**PROMPT:** Copy the following items line for line, with no changes.

━━━ DATA EXTRACT ━━━

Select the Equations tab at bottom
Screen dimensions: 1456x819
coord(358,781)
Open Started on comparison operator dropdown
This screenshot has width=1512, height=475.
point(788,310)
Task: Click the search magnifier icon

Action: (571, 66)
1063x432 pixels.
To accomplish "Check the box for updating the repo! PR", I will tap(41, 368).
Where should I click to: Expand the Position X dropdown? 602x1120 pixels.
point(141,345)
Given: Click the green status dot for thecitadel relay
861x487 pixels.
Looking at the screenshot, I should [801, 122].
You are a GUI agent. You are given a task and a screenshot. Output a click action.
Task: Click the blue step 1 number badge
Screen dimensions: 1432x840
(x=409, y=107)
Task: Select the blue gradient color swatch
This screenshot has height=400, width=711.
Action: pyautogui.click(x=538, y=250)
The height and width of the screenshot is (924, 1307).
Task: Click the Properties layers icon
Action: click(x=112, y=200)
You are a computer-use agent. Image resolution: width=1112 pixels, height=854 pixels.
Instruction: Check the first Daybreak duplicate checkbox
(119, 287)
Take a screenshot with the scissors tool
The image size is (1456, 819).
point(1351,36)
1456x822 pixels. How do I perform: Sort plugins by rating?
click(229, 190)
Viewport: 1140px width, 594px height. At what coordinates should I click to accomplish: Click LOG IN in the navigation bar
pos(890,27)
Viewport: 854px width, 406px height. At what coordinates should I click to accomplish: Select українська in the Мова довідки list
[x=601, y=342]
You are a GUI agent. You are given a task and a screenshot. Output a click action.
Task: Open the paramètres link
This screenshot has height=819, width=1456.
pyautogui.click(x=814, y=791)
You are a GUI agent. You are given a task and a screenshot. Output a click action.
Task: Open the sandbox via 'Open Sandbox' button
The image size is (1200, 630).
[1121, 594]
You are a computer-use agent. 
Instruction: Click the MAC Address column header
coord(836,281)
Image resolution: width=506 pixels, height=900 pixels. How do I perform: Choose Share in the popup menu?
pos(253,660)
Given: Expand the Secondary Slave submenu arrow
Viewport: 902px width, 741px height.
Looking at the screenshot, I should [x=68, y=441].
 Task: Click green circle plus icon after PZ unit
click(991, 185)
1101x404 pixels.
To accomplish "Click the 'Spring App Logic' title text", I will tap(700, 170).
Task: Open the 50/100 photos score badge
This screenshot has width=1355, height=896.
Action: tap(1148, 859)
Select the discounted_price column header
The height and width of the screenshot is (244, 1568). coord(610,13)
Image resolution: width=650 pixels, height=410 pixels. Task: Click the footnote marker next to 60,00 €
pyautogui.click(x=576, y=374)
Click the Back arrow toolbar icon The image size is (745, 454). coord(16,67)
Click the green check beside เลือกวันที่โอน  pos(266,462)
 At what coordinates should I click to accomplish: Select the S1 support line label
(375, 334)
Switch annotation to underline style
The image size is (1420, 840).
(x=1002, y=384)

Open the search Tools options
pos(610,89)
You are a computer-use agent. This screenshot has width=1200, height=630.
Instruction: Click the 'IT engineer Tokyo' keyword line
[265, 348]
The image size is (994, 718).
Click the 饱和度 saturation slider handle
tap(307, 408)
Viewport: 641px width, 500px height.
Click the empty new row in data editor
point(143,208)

━━━

**FINISHED EXERCISE:**
Select the Equations tab at bottom
Screen dimensions: 1456x819
coord(358,781)
Open Started on comparison operator dropdown
This screenshot has width=1512, height=475.
point(788,310)
Task: Click the search magnifier icon

Action: (571, 66)
1063x432 pixels.
To accomplish "Check the box for updating the repo! PR", I will tap(41, 368).
Where should I click to: Expand the Position X dropdown? 602x1120 pixels.
point(141,345)
Given: Click the green status dot for thecitadel relay
861x487 pixels.
Looking at the screenshot, I should [801, 122].
You are a GUI agent. You are given a task and a screenshot. Output a click action.
Task: Click the blue step 1 number badge
Screen dimensions: 1432x840
(x=409, y=107)
Task: Select the blue gradient color swatch
This screenshot has height=400, width=711.
Action: pyautogui.click(x=538, y=250)
The height and width of the screenshot is (924, 1307).
Task: Click the Properties layers icon
Action: click(x=112, y=200)
You are a computer-use agent. Image resolution: width=1112 pixels, height=854 pixels.
Instruction: Check the first Daybreak duplicate checkbox
(119, 287)
Take a screenshot with the scissors tool
The image size is (1456, 819).
point(1351,36)
1456x822 pixels. How do I perform: Sort plugins by rating?
click(229, 190)
Viewport: 1140px width, 594px height. At what coordinates should I click to accomplish: Click LOG IN in the navigation bar
pos(890,27)
Viewport: 854px width, 406px height. At what coordinates should I click to accomplish: Select українська in the Мова довідки list
[x=601, y=342]
You are a GUI agent. You are given a task and a screenshot. Output a click action.
Task: Open the paramètres link
This screenshot has height=819, width=1456.
pyautogui.click(x=814, y=791)
You are a GUI agent. You are given a task and a screenshot. Output a click action.
Task: Open the sandbox via 'Open Sandbox' button
The image size is (1200, 630).
[1121, 594]
You are a computer-use agent. 
Instruction: Click the MAC Address column header
coord(836,281)
Image resolution: width=506 pixels, height=900 pixels. How do I perform: Choose Share in the popup menu?
pos(253,660)
Given: Expand the Secondary Slave submenu arrow
Viewport: 902px width, 741px height.
Looking at the screenshot, I should [x=68, y=441].
 Task: Click green circle plus icon after PZ unit
click(991, 185)
1101x404 pixels.
To accomplish "Click the 'Spring App Logic' title text", I will tap(700, 170).
Task: Open the 50/100 photos score badge
This screenshot has width=1355, height=896.
Action: tap(1148, 859)
Select the discounted_price column header
The height and width of the screenshot is (244, 1568). coord(610,13)
Image resolution: width=650 pixels, height=410 pixels. Task: Click the footnote marker next to 60,00 €
pyautogui.click(x=576, y=374)
Click the Back arrow toolbar icon The image size is (745, 454). coord(16,67)
Click the green check beside เลือกวันที่โอน  pos(266,462)
 At what coordinates should I click to accomplish: Select the S1 support line label
(375, 334)
Switch annotation to underline style
The image size is (1420, 840).
(x=1002, y=384)

Open the search Tools options
pos(610,89)
You are a computer-use agent. This screenshot has width=1200, height=630.
Instruction: Click the 'IT engineer Tokyo' keyword line
[265, 348]
The image size is (994, 718).
Click the 饱和度 saturation slider handle
tap(307, 408)
Viewport: 641px width, 500px height.
Click the empty new row in data editor
point(143,208)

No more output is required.